Mice Control: Ways to Get Rid of Mice without Harming your Pet
Are mice invading your home? Mice are prolific breeders, and all it takes is just one of these furry critters, and within a few weeks, there could be dozens. Mice are also a health hazard. They not only gnaw on wires but use their urine to communicate. As they dash around your house foraging for food, they urinate everywhere and can spread diseases quickly. So how do you get rid of mice without harming your pets? Whatever your situation is, we have compiled useful information that will help you get rid of mice without causing any harm to your pets.
Get Rid of Mice without Risk
For many pet owners suffering from mouse infestations, the go-to mouse solution is to buy the best mouse poison or to use traps to kill mice. However, using mice traps and deadly mouse poison can cause harm to your pets.
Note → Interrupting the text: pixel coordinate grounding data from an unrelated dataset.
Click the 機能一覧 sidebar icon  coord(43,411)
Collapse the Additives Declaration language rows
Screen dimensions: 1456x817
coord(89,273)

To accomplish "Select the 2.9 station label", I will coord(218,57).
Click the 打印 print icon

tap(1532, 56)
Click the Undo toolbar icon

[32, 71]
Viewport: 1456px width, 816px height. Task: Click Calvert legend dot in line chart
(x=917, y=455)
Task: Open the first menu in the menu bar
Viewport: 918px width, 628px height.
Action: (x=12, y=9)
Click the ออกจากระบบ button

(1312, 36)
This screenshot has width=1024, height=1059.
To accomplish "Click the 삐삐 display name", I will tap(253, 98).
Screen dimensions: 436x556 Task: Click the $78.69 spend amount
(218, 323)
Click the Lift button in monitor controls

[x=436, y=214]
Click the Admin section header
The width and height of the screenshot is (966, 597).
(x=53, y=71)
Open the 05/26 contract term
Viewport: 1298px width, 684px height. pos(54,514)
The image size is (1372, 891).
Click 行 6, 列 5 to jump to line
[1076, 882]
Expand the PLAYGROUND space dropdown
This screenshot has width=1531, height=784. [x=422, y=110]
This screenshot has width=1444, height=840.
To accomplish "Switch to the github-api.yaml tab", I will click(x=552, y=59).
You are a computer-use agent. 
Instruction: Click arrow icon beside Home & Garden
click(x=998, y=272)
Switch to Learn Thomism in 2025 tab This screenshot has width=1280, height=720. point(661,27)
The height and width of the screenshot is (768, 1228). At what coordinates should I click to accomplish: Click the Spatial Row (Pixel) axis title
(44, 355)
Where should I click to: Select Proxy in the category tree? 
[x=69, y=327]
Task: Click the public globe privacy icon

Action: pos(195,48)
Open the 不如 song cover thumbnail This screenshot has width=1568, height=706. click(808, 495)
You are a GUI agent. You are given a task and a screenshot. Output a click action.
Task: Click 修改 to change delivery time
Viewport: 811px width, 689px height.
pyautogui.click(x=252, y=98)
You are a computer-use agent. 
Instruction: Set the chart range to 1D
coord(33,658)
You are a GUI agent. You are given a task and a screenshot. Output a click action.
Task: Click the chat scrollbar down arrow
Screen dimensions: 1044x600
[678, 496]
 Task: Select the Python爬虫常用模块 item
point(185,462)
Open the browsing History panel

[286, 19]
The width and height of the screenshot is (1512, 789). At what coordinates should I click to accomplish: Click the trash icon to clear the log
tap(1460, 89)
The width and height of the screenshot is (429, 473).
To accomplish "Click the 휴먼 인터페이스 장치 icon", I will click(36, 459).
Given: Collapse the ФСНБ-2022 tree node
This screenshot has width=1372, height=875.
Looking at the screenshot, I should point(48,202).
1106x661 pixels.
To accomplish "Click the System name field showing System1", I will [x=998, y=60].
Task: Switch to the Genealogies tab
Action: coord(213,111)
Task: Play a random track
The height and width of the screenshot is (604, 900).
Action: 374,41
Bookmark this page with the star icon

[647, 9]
That’s why you should seek a mouse control solution that doesn’t harm pets, and that won’t put your children at risk.
We often say as curious as a cat, but other than being inquisitive, cats and dogs are also territorial animals. This makes them want to investigate every new thing in their home which can include mouse bait boxes. Dogs are omnivores and are particularly at risk. Young puppies that haven’t been trained are more inquisitive and are at a greater risk of getting harmed.
Mouse poison comes in different colors, sizes, shapes and active ingredients. Although rodenticides can sometimes look alike and contain the same active ingredients, they can be very different. So when purchasing pet safe rodenticides, always check the active ingredients to determine the risk of poisoning and the type of treatment needed.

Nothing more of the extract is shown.